**Problem to solve:**
Would you please return only the lines from the one with "Instruction: Open channel" through the last line of the records below, leaving the pictures out?

======== Exercise data

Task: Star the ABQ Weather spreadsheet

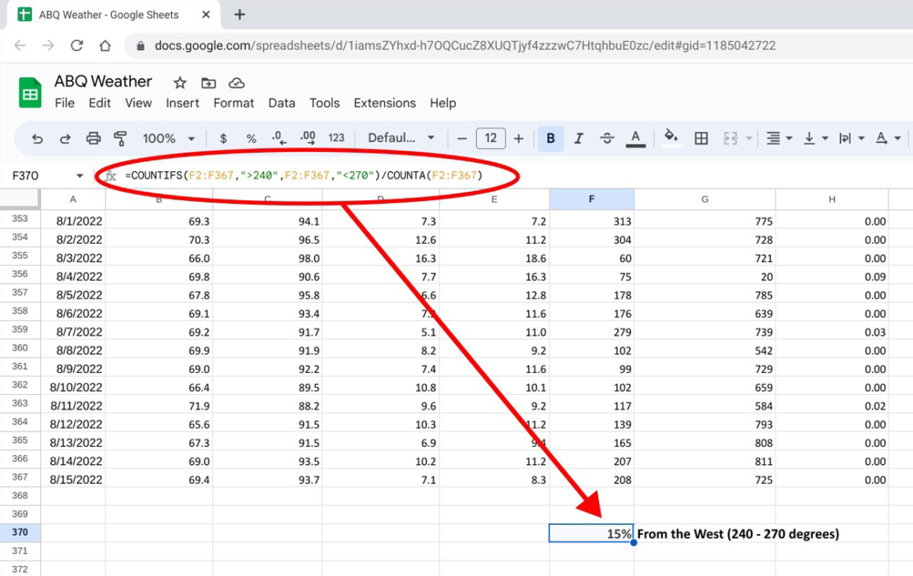Action: (x=178, y=82)
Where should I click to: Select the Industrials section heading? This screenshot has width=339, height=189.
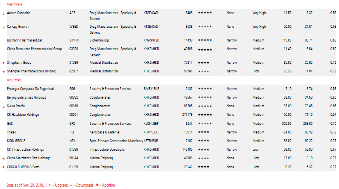(14, 80)
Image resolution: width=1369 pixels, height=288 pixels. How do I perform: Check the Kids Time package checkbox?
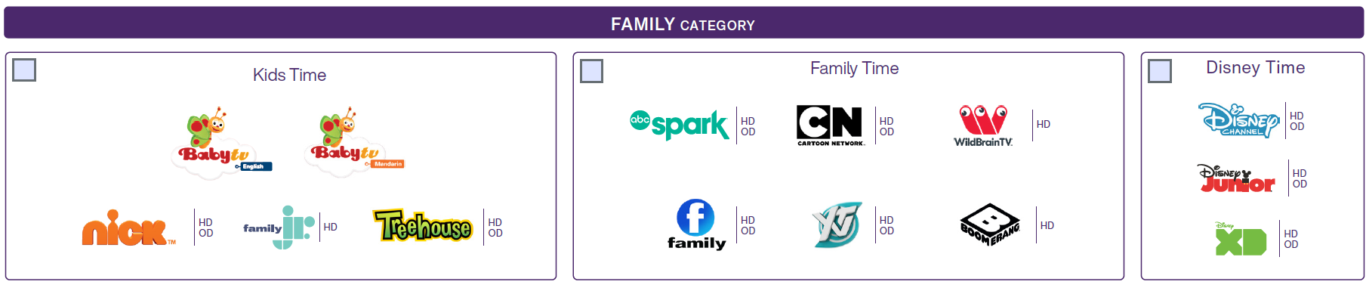point(24,70)
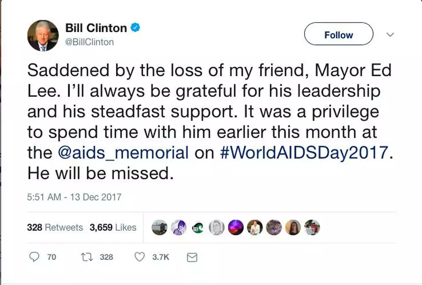This screenshot has width=422, height=285.
Task: Open the @aids_memorial mention link
Action: pos(123,152)
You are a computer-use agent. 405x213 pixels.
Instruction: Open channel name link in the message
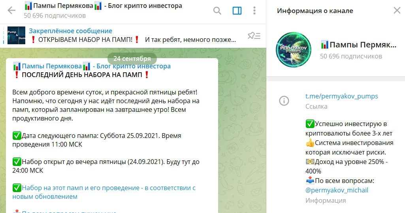(x=91, y=66)
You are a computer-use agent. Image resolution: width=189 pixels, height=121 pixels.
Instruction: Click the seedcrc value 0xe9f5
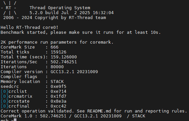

================

**Task response:**
Instruction: Open channel name link in the message
(x=91, y=66)
You are a computer-use agent. Image resolution: width=189 pixels, height=121 pixels.
Instruction: Click the seedcrc value 0xe9f5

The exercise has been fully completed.